◆ **Given task**
Please swap "Billing Portal" for "Customer Portal" throughout the entries below, keep every other word unchanged, and omit the pictures from your version.

[Item position entries]
** start **

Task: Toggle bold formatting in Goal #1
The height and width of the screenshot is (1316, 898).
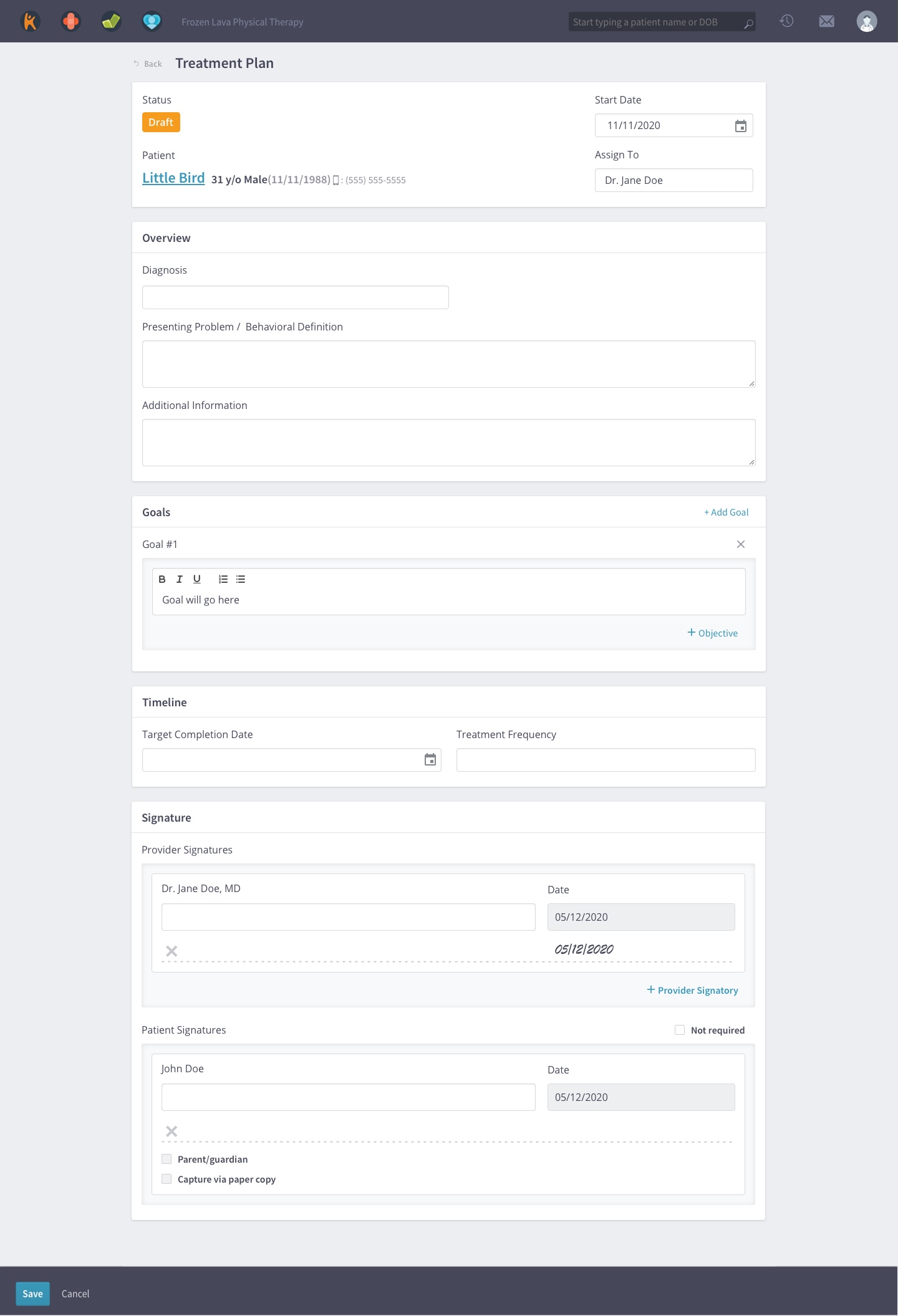Action: (162, 579)
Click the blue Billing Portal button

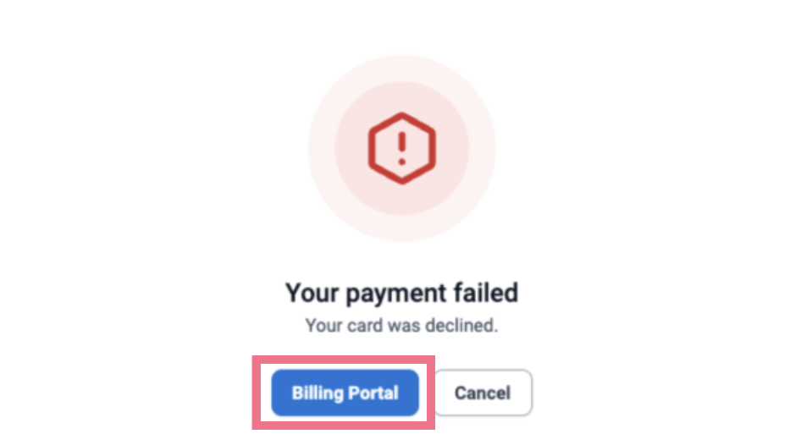(345, 393)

** end **

◆ **Solution to this exercise**
Task: Toggle bold formatting in Goal #1
The height and width of the screenshot is (1316, 898).
Action: (162, 579)
Click the blue Customer Portal button

(345, 393)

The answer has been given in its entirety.